Extracted entries below:

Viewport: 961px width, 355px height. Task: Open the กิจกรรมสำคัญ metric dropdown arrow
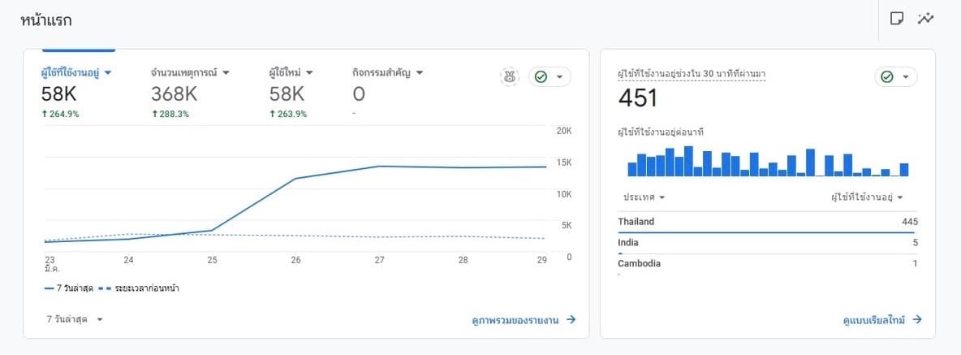coord(420,73)
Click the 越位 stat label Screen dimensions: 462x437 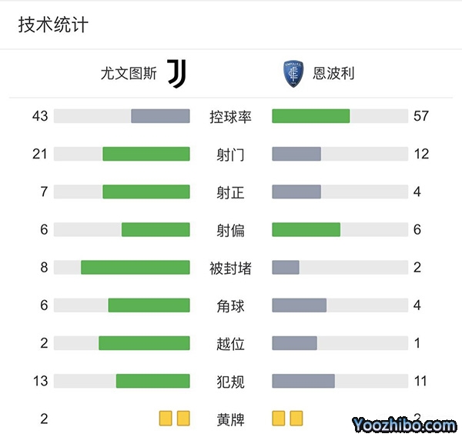[x=231, y=343]
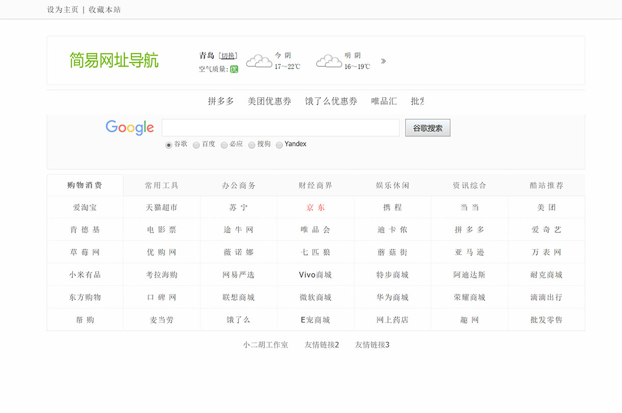Click 切换 to change the city
The height and width of the screenshot is (413, 622).
228,55
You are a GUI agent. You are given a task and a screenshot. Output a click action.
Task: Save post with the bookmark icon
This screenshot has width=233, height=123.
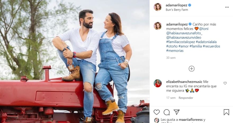(226, 112)
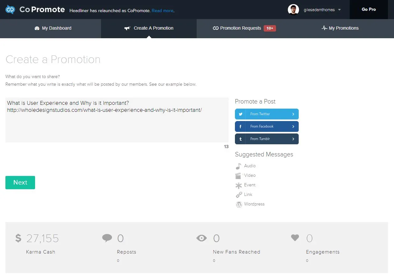Switch to the Promotion Requests tab
Viewport: 394px width, 280px height.
click(240, 28)
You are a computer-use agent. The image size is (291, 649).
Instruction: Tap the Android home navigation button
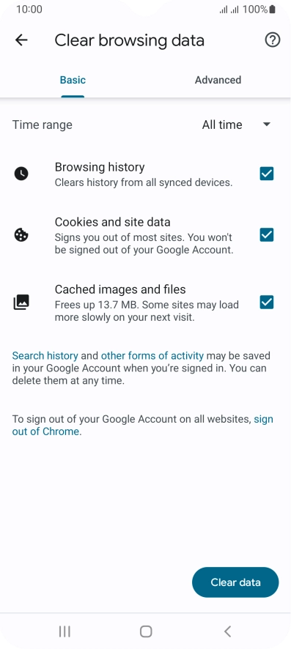tap(146, 631)
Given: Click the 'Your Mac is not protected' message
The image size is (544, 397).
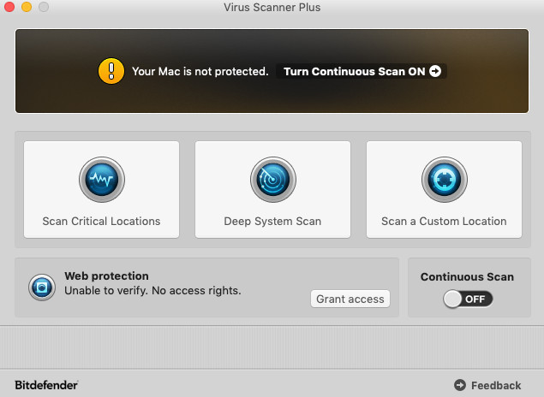Looking at the screenshot, I should (x=200, y=71).
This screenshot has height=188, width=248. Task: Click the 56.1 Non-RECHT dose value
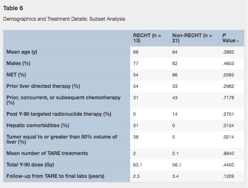[x=177, y=165]

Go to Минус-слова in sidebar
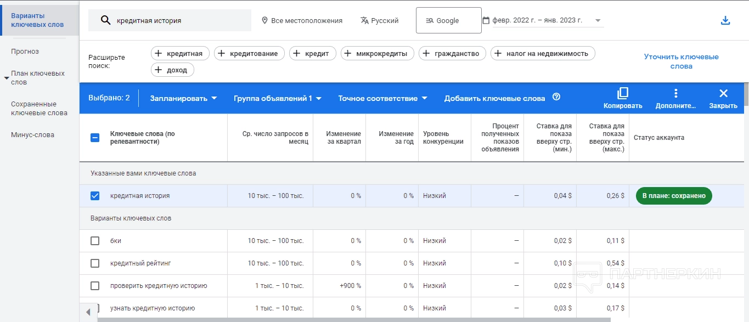coord(32,135)
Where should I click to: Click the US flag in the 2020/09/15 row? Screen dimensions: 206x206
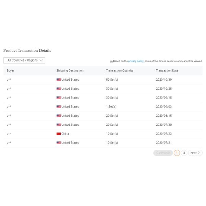tap(59, 98)
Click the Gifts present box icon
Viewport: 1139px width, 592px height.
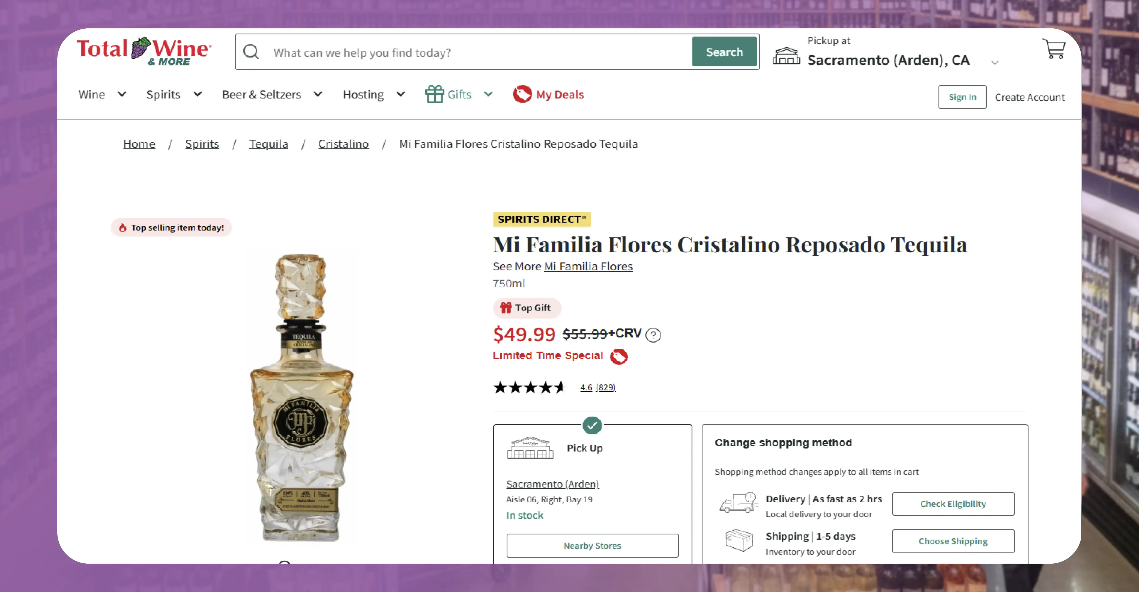click(434, 94)
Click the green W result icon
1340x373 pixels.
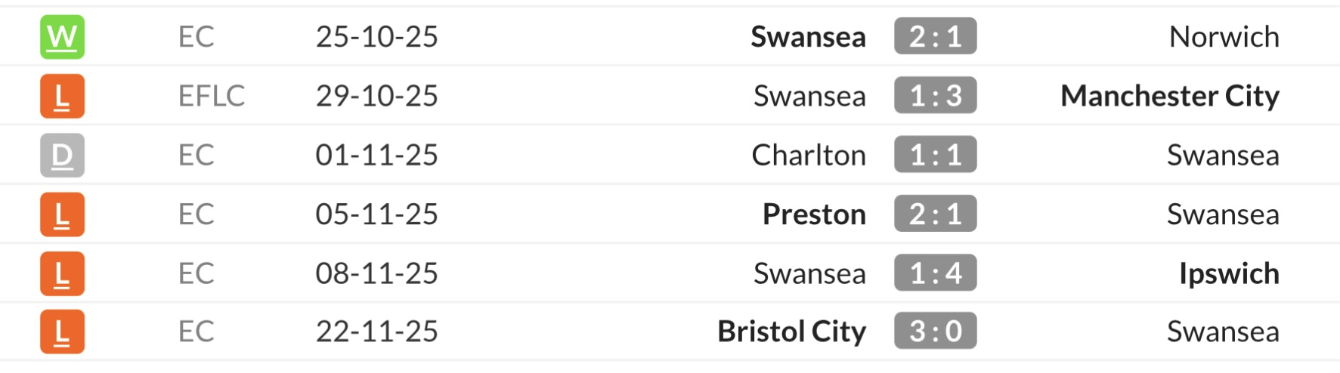pyautogui.click(x=62, y=36)
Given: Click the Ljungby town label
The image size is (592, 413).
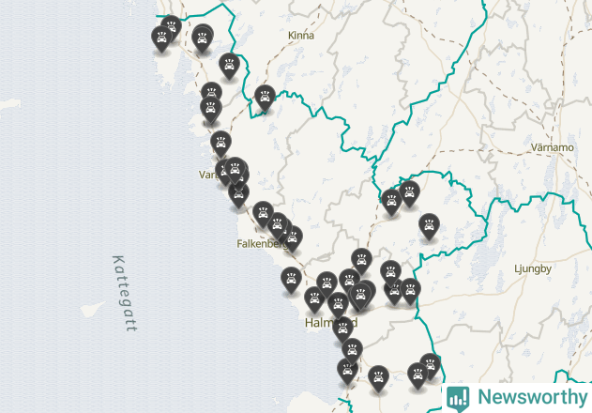Looking at the screenshot, I should 533,269.
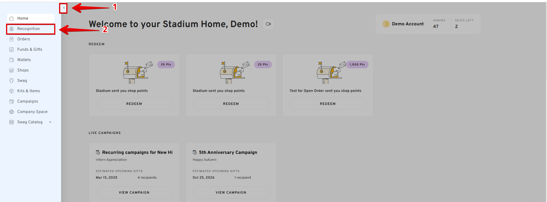The height and width of the screenshot is (202, 547).
Task: Collapse the sidebar with the chevron arrow
Action: tap(64, 8)
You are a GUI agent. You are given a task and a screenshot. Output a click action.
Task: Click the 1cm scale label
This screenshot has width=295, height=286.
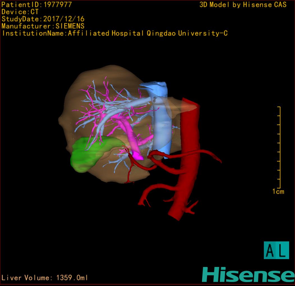coord(278,192)
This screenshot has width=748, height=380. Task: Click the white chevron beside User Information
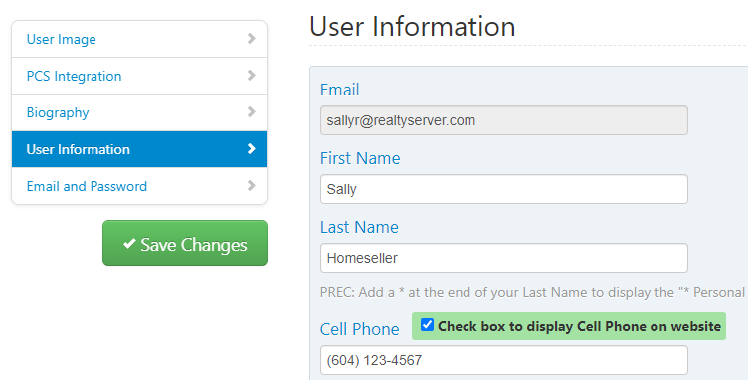(x=252, y=149)
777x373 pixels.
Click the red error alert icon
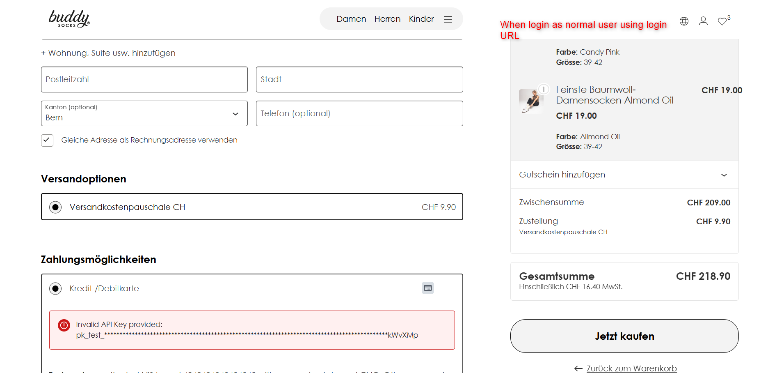pyautogui.click(x=64, y=325)
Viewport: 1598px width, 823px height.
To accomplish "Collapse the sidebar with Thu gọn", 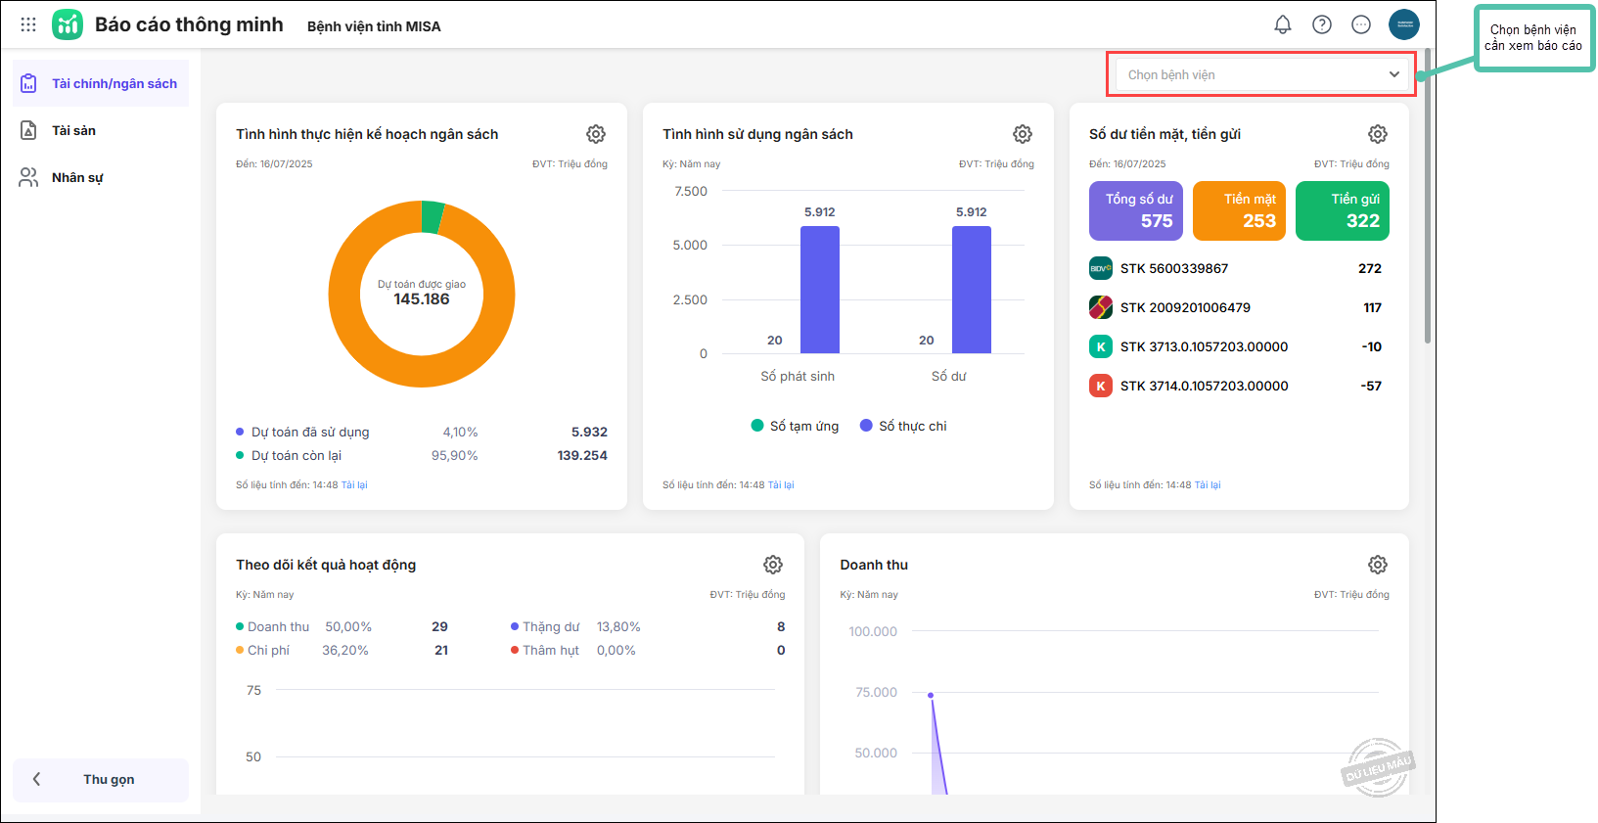I will [101, 779].
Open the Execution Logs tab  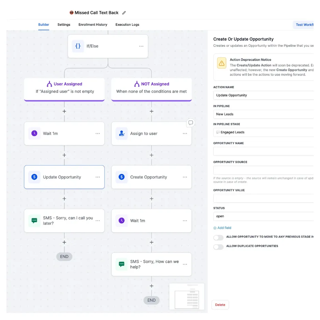127,25
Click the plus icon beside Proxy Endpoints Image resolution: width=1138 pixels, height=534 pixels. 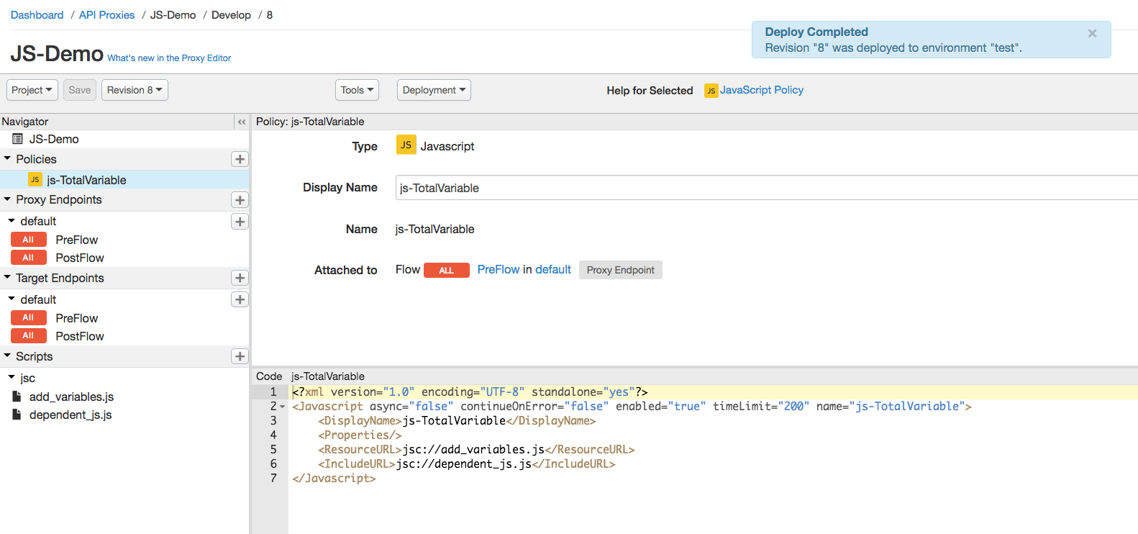point(240,200)
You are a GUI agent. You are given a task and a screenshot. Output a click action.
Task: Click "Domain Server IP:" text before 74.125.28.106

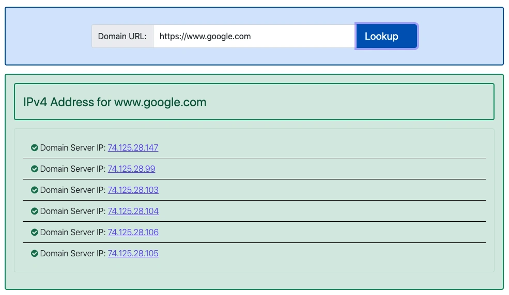(73, 233)
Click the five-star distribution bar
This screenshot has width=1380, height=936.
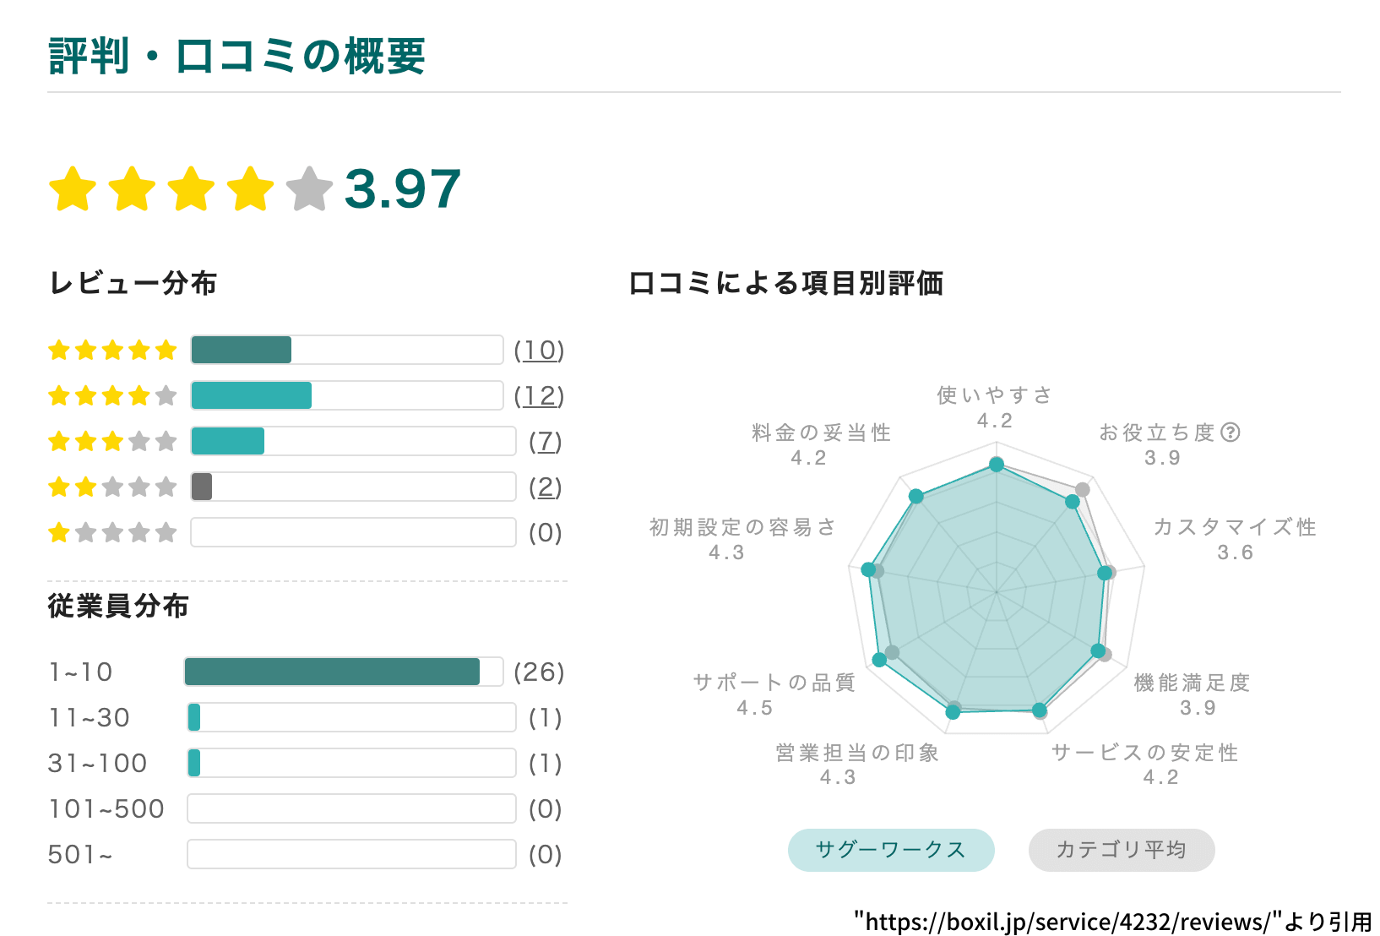346,350
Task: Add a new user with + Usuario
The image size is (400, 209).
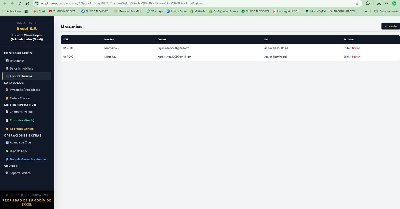Action: (391, 26)
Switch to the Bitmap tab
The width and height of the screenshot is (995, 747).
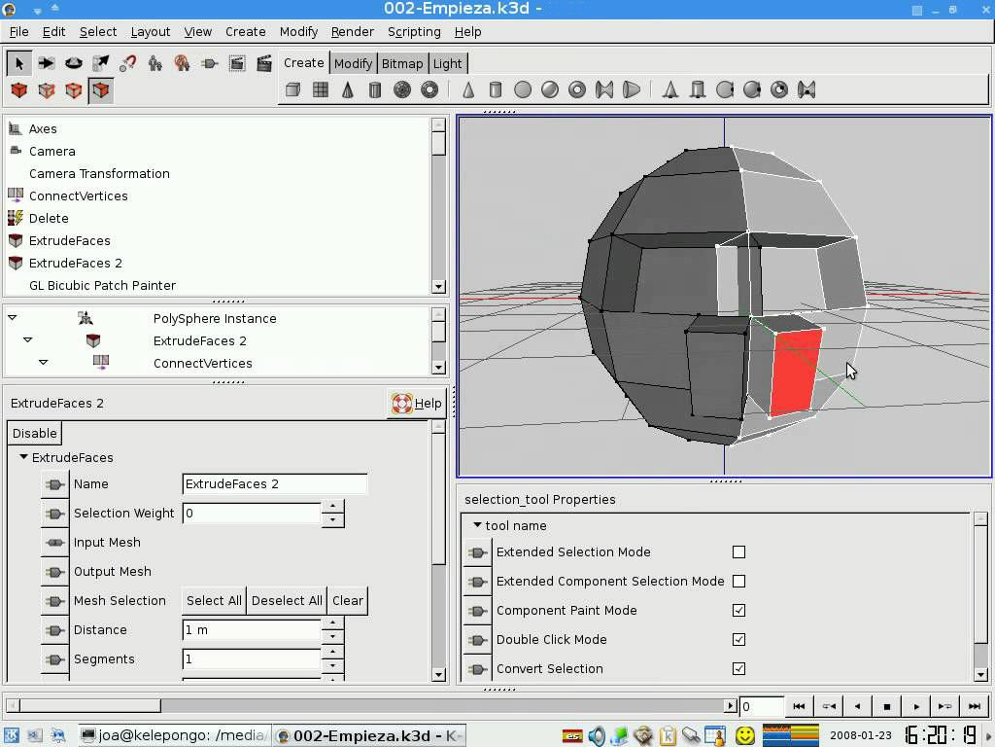pos(402,62)
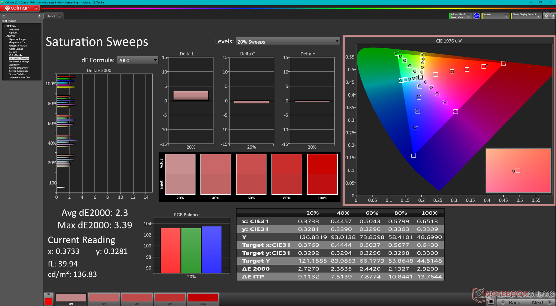Image resolution: width=556 pixels, height=306 pixels.
Task: Add a new history tab with plus
Action: (60, 16)
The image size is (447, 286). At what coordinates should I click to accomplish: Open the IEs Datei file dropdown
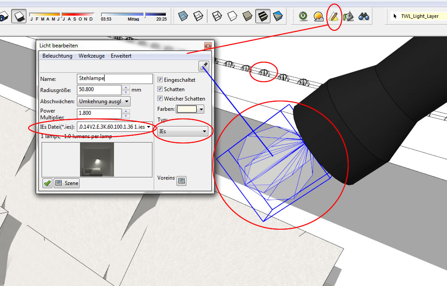[x=115, y=127]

End of Extracted entries.

-- Task brief --
Return nothing except the lines from the one containing "Task: Add a new user with + Usuario" through the final line of the data, copied exactly. Leave out all pictures.

-- Your solution --
Task: Add a new user with + Usuario
The image size is (400, 209).
Action: (391, 26)
Switch to the Bitmap tab
The width and height of the screenshot is (995, 747).
pos(402,62)
Image resolution: width=556 pixels, height=306 pixels.
Task: Add a new history tab with plus
Action: (60, 16)
The image size is (447, 286). At what coordinates should I click to accomplish: Open the IEs Datei file dropdown
[x=115, y=127]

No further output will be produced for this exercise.